Tim Cook is one of the country’s most-powerful – and most-visible – CEOs. And it’s that visibility that led him to come out publicly last October.
The Apple CEO opened up to Stephen Colbert about his decision, saying he “wanted to tell everyone [his] truth.”
Cook said he felt “a tremendous responsibility” to do it during an interview on The Late Show.
“It became so clear to me that kids were getting bullied in school, kids were getting basically discriminated against, kids were even being disclaimed by their own parents — and that I needed to do something … Where I valued my privacy significantly, I felt that I was valuing it too far above what I could do for other people. And so I wanted to tell everyone my truth.”

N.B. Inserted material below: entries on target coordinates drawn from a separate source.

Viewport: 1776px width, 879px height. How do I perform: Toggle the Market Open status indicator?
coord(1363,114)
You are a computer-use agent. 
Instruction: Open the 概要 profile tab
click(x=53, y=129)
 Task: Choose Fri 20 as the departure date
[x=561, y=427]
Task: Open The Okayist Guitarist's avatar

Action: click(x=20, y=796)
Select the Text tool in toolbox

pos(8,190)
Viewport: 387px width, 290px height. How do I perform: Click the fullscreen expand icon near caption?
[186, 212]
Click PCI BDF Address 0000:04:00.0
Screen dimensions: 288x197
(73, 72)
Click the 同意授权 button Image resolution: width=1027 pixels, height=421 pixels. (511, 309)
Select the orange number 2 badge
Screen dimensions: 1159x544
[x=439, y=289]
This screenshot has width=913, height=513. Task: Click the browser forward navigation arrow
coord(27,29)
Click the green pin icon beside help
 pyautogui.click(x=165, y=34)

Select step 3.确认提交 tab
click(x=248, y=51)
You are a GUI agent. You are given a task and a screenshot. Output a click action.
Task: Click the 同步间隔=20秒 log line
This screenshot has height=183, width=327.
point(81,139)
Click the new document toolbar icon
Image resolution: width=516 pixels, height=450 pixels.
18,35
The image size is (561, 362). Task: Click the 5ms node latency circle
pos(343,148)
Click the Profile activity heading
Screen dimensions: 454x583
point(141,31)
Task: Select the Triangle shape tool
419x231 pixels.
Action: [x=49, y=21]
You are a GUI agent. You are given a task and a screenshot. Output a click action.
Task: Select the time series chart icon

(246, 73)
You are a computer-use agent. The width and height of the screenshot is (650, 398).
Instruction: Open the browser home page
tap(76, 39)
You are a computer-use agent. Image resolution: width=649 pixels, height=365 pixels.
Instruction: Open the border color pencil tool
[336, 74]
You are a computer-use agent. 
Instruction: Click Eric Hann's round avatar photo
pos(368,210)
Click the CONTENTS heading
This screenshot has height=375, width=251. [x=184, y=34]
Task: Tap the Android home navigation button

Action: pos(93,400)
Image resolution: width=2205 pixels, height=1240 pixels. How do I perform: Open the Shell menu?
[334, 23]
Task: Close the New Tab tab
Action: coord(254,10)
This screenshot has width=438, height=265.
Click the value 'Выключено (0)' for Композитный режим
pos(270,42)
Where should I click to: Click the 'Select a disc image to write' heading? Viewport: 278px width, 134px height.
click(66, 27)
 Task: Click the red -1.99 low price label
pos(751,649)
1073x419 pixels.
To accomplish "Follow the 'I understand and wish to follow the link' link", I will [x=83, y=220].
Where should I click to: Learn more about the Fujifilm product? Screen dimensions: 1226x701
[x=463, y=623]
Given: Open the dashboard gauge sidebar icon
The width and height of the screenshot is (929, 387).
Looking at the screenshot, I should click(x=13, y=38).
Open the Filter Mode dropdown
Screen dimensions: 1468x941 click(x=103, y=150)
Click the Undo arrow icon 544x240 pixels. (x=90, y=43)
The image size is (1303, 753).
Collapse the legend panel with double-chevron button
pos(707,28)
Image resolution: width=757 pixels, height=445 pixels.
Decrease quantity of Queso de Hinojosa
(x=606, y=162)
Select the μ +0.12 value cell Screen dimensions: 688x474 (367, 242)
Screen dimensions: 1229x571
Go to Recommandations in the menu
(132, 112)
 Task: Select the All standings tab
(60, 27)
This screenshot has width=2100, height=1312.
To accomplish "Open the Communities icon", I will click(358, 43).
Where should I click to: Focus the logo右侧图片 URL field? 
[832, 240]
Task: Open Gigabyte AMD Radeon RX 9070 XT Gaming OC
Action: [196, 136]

“Many people already knew, for many people it was no revelation. it’s like discovering something in your iPhone that it’s always done but you didn’t quite know it, right?” said Cook. “And so it wasn’t a revelation to a lot of people that I work with but it was maybe to the broader world.”
Cook revealed he is gay in an eloquent piece in Bloomberg last October. There, he called being gay ‘among the greatest gifts god has given him.”
“I don’t consider myself an activist, but I realize how much I’ve benefited from the sacrifice of others. So if hearing that the CEO of Apple is gay can help someone struggling to come to terms with who he or she is, or bring comfort to anyone who feels alone, or inspire people to insist on their equality, then it’s worth the trade-off with my own privacy,” he said.